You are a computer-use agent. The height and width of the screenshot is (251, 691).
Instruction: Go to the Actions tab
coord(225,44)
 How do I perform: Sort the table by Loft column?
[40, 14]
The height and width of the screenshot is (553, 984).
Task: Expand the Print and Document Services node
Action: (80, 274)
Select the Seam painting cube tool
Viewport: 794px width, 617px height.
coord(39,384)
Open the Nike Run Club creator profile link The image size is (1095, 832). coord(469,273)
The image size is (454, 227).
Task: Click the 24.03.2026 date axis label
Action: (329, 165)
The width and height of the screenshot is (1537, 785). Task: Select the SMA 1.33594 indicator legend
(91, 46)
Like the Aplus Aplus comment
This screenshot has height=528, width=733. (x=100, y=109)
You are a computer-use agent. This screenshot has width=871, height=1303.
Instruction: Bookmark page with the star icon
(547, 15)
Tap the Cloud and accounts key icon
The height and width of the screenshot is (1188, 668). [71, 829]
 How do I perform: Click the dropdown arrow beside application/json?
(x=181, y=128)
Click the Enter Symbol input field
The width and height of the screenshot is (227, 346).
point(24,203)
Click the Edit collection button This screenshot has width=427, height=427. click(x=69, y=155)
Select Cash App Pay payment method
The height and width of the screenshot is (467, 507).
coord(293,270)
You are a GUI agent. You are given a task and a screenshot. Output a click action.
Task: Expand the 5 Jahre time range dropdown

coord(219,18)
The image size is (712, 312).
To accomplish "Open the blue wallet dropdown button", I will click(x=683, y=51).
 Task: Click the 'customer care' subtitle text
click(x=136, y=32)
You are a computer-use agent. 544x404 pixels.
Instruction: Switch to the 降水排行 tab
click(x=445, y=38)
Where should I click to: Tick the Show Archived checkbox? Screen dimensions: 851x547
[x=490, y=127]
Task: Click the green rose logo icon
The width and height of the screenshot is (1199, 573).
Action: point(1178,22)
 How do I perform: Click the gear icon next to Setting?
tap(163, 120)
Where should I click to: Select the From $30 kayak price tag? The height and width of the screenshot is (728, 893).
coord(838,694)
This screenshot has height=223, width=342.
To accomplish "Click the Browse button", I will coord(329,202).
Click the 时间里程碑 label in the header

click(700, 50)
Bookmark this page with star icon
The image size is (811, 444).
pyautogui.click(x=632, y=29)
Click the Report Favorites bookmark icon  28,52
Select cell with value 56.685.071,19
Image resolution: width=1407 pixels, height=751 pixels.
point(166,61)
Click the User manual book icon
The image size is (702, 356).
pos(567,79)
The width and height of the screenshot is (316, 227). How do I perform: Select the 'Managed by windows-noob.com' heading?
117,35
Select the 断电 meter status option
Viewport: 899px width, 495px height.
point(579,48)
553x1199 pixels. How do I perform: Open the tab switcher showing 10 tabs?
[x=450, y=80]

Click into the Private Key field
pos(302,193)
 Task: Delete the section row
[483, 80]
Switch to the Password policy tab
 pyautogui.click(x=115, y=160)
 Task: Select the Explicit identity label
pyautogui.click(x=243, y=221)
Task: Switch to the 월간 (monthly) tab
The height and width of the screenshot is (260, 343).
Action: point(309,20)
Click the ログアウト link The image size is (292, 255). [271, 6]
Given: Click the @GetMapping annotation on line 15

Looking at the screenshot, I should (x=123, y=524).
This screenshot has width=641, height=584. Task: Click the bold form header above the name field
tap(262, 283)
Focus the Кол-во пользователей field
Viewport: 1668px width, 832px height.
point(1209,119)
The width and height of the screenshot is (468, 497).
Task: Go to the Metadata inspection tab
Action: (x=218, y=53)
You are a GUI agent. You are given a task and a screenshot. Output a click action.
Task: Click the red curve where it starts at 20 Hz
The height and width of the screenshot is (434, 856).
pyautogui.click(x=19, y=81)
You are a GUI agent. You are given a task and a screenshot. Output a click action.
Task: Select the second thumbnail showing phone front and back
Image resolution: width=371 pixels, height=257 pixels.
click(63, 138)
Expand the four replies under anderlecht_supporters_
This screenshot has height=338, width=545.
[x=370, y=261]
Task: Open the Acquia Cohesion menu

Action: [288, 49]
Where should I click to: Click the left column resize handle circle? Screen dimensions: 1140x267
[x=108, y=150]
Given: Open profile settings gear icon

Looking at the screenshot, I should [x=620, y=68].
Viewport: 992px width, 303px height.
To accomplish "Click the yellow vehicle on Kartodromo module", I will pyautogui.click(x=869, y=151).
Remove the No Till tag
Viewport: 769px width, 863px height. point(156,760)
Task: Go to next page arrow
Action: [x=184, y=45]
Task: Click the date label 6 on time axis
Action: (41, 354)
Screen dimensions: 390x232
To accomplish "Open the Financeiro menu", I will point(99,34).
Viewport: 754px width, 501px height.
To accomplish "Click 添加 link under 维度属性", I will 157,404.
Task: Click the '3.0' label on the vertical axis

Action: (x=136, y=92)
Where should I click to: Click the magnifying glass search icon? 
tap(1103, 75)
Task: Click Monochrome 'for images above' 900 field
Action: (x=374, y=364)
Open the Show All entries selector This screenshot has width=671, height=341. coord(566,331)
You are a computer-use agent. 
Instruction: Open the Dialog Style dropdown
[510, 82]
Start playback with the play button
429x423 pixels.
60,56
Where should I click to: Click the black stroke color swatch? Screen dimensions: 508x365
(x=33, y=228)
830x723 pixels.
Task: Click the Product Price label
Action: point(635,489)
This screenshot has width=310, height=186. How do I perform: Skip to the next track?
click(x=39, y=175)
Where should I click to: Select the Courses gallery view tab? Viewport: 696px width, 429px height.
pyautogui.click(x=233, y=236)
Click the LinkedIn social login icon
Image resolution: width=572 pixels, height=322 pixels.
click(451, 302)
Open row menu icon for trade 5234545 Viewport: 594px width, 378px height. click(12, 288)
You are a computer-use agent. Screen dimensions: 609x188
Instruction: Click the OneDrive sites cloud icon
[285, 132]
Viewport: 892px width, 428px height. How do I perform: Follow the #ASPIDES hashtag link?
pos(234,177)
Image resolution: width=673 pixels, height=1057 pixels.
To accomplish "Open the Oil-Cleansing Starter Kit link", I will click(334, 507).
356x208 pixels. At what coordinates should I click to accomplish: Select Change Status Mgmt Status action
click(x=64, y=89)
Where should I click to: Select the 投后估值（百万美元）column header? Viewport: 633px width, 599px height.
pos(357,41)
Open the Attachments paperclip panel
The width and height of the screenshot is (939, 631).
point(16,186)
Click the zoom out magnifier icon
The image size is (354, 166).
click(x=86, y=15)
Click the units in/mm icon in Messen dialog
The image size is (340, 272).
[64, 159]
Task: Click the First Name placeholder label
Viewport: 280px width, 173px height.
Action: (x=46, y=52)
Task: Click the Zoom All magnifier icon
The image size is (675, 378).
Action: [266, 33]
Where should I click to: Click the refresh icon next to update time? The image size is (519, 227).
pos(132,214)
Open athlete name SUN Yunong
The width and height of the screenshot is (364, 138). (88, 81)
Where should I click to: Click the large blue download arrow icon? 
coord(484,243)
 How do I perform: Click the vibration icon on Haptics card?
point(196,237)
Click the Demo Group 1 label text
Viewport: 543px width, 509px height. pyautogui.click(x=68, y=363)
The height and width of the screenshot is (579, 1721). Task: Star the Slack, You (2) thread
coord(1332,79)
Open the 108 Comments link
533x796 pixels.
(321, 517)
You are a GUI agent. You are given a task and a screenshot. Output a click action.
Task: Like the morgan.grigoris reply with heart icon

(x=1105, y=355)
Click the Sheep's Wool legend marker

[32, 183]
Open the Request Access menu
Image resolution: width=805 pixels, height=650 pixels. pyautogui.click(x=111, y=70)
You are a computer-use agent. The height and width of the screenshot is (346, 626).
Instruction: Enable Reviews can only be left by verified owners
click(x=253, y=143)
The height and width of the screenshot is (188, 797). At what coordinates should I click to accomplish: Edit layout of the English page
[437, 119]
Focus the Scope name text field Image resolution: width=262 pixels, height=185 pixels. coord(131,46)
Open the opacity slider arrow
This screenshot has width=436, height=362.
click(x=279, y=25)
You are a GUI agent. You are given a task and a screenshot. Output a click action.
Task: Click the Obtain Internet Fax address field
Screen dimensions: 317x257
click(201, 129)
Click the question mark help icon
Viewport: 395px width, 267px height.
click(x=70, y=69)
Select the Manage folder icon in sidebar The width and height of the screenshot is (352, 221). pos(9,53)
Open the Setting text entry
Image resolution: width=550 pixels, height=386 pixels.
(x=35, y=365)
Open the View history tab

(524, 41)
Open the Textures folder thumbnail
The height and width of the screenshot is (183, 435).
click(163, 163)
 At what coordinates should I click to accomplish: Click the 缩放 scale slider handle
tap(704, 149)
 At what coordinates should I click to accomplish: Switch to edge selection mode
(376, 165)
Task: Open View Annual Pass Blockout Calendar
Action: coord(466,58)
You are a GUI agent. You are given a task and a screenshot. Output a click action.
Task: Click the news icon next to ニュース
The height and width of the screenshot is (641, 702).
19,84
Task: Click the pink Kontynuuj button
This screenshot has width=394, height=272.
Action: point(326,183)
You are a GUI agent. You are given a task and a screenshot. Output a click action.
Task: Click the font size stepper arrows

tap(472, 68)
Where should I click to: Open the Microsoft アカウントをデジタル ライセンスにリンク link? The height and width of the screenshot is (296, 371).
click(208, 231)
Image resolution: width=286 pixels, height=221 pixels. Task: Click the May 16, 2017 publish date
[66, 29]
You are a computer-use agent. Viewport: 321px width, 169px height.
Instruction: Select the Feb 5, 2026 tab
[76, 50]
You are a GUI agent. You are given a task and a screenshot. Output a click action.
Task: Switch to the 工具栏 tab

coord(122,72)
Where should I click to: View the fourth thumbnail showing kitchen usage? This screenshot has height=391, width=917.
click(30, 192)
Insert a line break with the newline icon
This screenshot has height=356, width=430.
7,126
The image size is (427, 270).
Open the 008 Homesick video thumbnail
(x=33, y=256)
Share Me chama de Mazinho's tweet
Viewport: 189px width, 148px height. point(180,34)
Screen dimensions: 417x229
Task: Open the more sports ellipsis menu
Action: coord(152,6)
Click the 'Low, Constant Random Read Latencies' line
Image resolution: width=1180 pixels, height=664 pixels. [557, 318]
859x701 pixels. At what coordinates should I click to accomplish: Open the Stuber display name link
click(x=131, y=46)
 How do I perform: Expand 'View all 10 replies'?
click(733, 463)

________________________

### WHAT YOU HAVE TO DO
Each line from the beginning of the listing up to the line where "Select the Seam painting cube tool" appears needs to be given again exactly; please add nothing else.

### RESULT FOR THIS TASK
You are a computer-use agent. The height and width of the screenshot is (251, 691).
Instruction: Go to the Actions tab
coord(225,44)
 How do I perform: Sort the table by Loft column?
[40, 14]
The height and width of the screenshot is (553, 984).
Task: Expand the Print and Document Services node
Action: (80, 274)
Select the Seam painting cube tool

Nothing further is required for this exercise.